Segundo a autoridade, caso a República Islâmica seja atacada, duas ações serão tomadas: Hormuz será completamente fechado para todo o tráfego marítimo, e o país atacará os alvos inimigos em uma proporção de pelo menos dois para um, o que significa que, para cada alvo iraniano atingido, pelo menos dois alvos inimigos serão visados em uma retaliação.

A autoridade afirmou à emissora iraniana que qualquer ameaça receberia uma resposta contundente e que o Irã não fazia distinção entre os EUA e seus parceiros na região. Também disse que Trump não teria nada a ganhar com as ameaças recentes e que acabaria perdendo tanto o estreito de Hormuz quanto as negociações para um acordo final, acrescentando que a escolha agora caberia ao presidente americano.

Após anunciar o fim do acordo, Trump afirmou que poderá bombardear novamente o país ainda na noite desta quarta.
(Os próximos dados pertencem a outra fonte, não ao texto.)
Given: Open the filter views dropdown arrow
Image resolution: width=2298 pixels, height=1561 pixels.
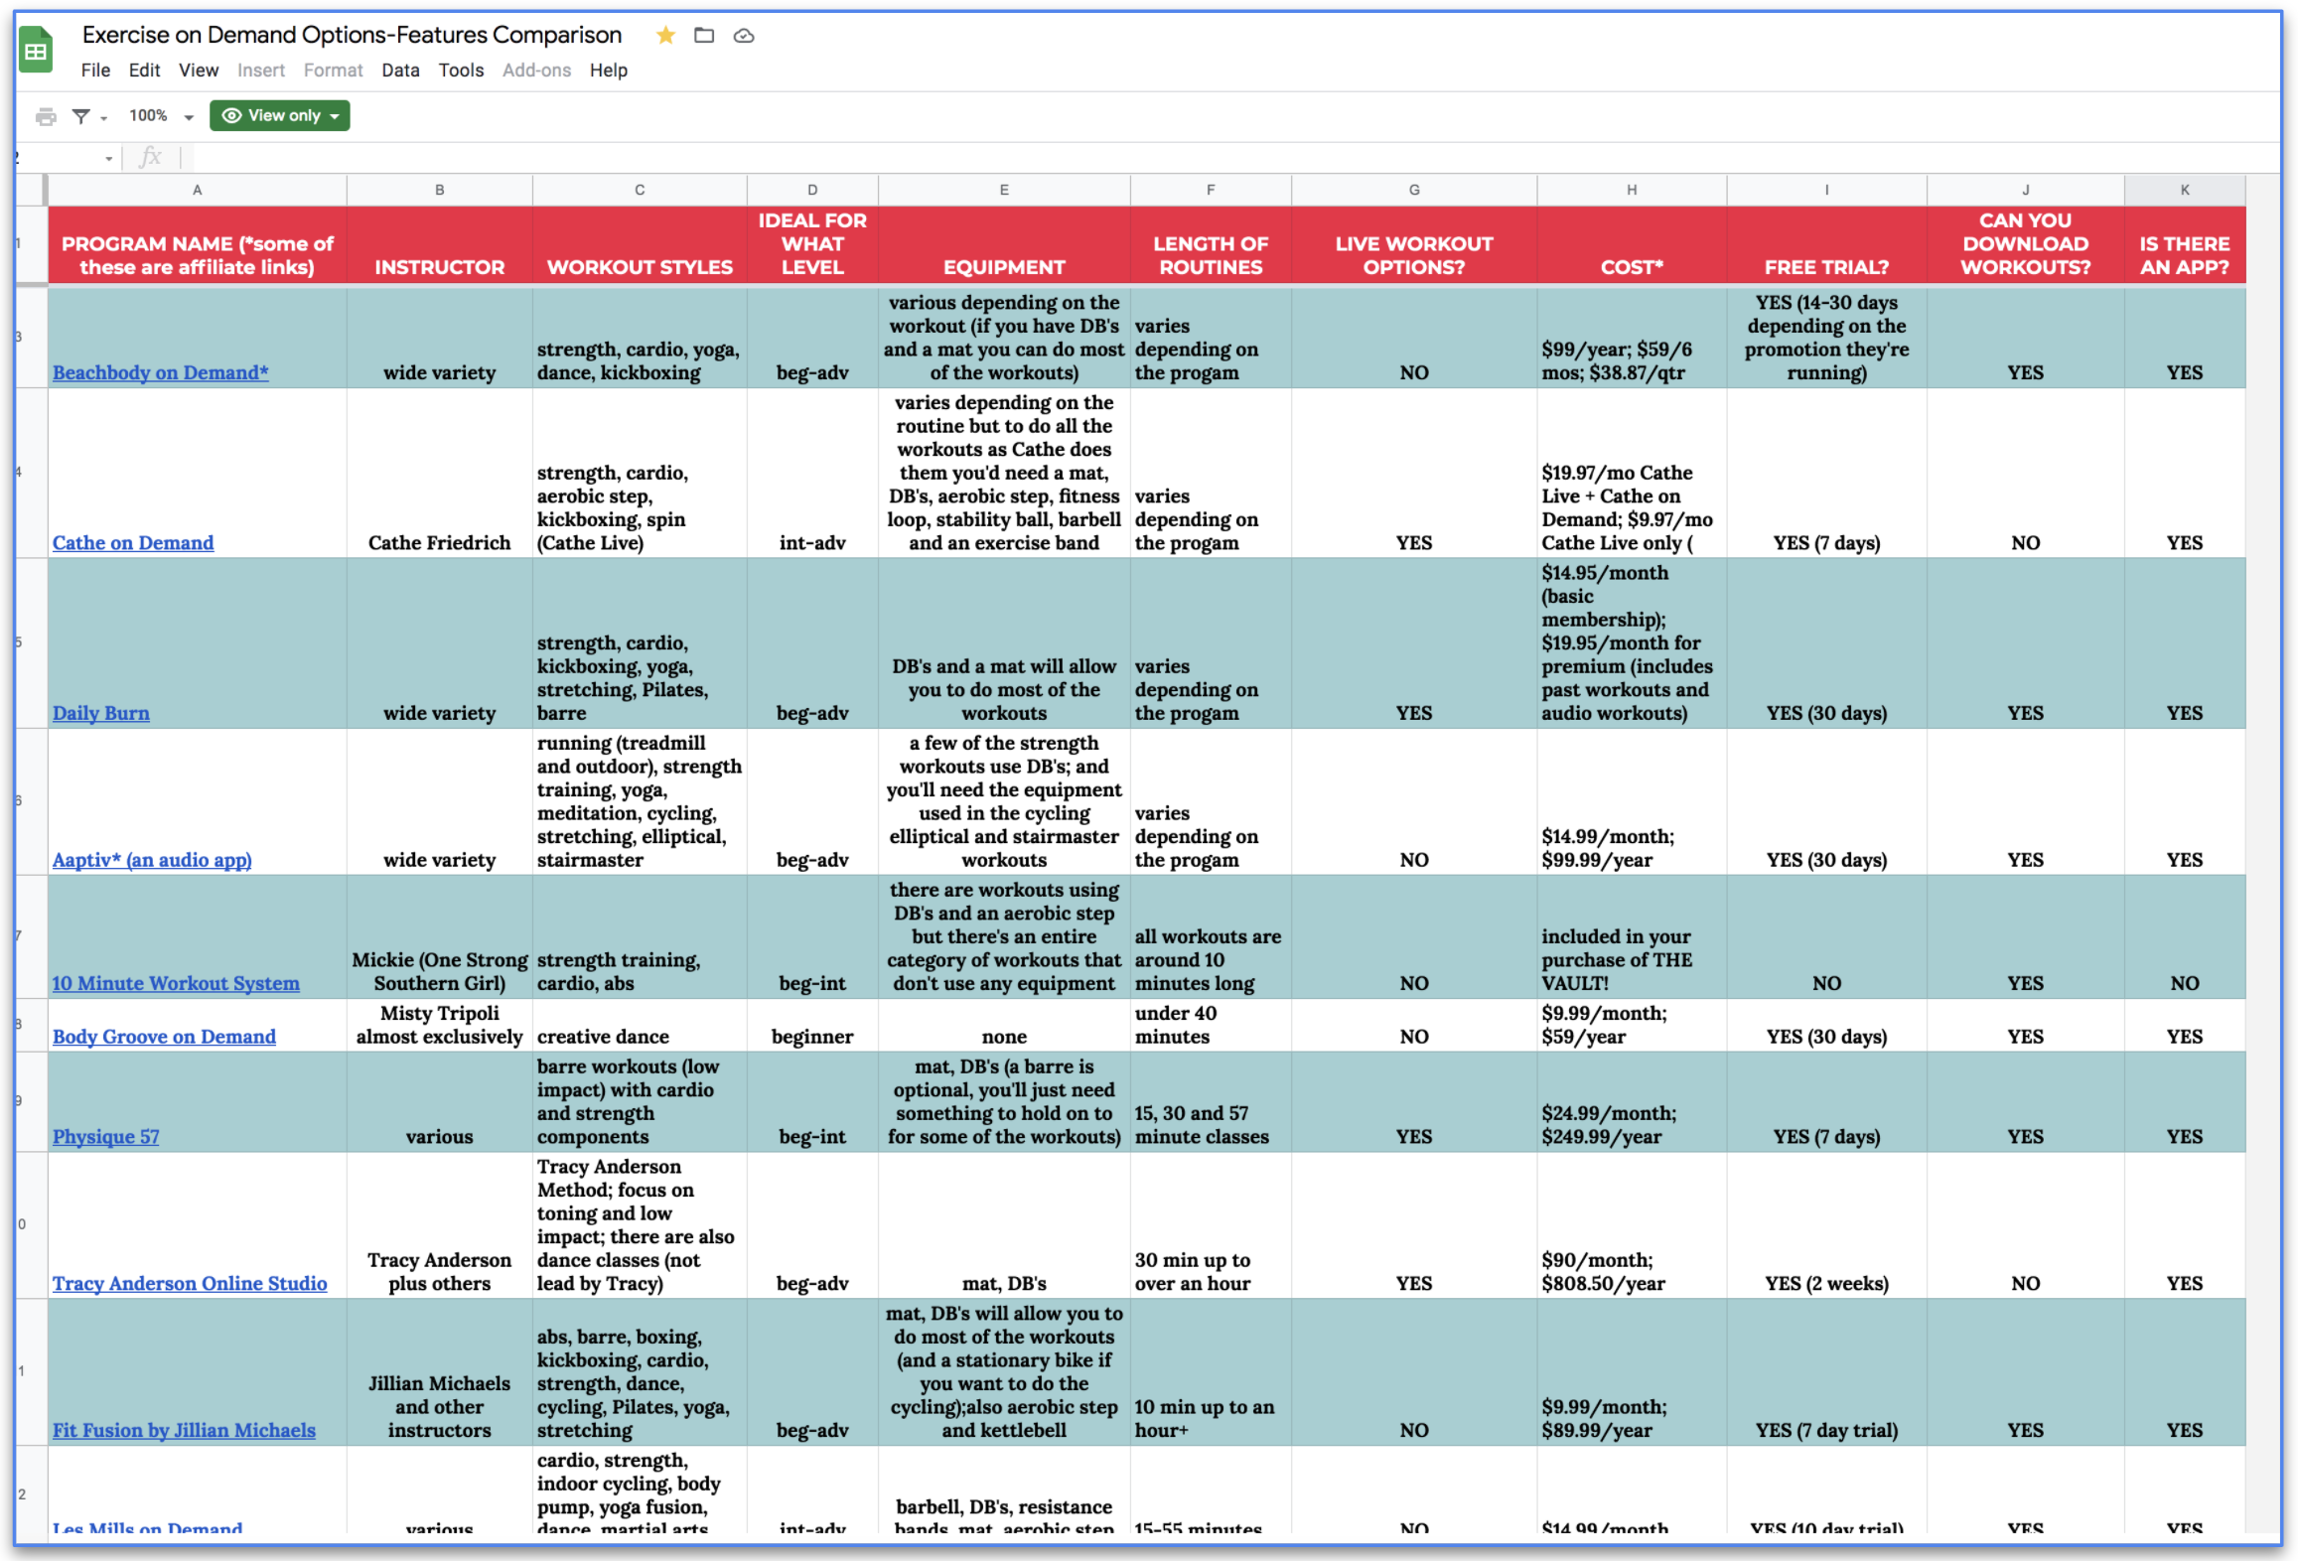Looking at the screenshot, I should click(103, 118).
Depois, ele disse em entrevista coletiva que não esperava a volta de uma guerra ampla.

Apesar da ameaça de novos ataques, o presidente americano não abandonou a possibilidade de negociar um acordo. “Eu vou falar com nossos negociadores. Eles querem negociar, são boas pessoas, [os enviados americanos] Steve Witkoff, Jared Kushner, mas eles têm de falar comigo”, disse o republicano.
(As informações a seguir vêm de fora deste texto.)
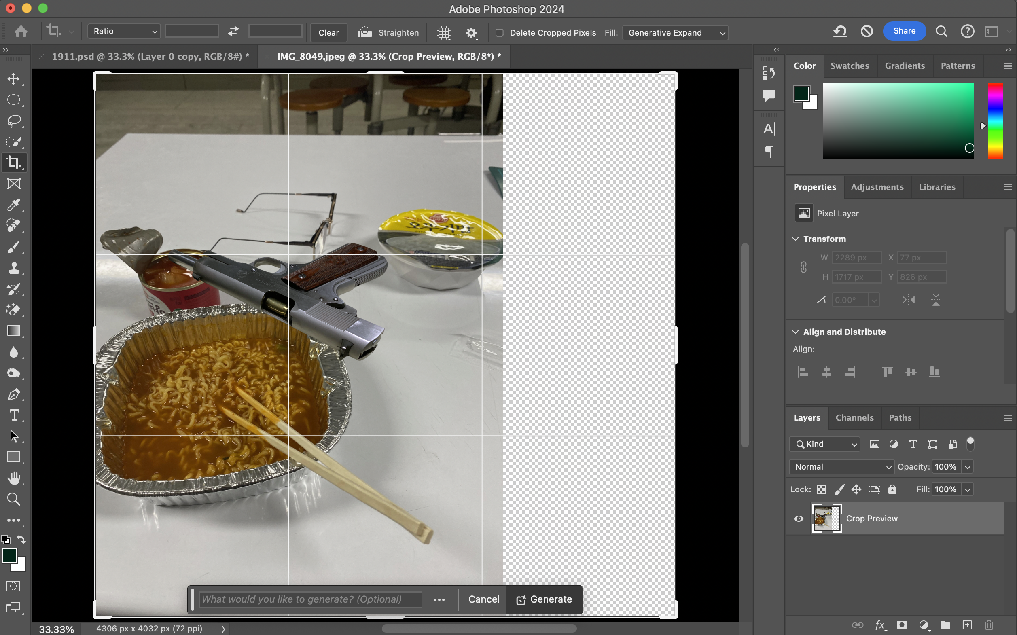This screenshot has height=635, width=1017.
Task: Collapse the Transform section
Action: (795, 239)

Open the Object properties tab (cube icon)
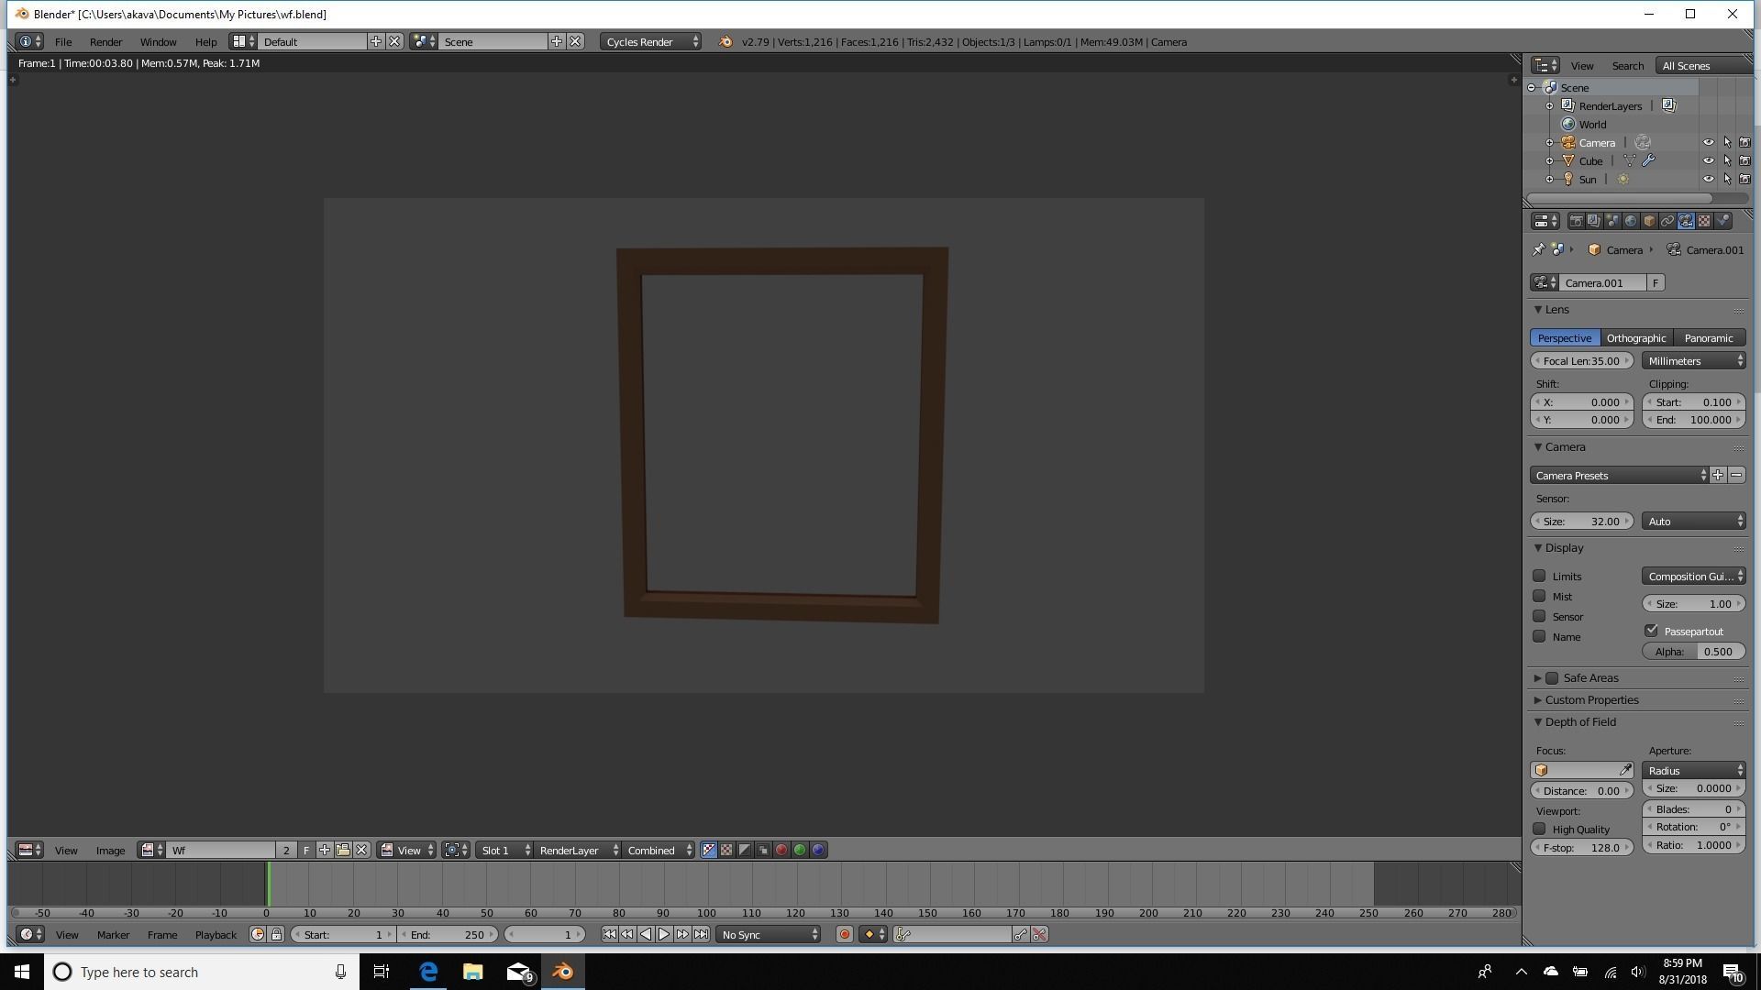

Na noite de terça (7), Washington fez seu maior ataque desde o entendimento com o regime iraniano, bombardeando bases militares e instalações em Hormozgan, no sul do país. Em resposta, a Guarda Revolucionária do Irã atacou 85 alvos militares dos EUA no Bahrein e Kuwait com mísseis e drones.

O memorando havia posto um fim temporário à guerra iniciada pelos EUA e Israel contra Teerã em 28 de fevereiro, após o ataque que matou o então líder supremo Ali Khamenei, cujo funeral está acontecendo nesta semana.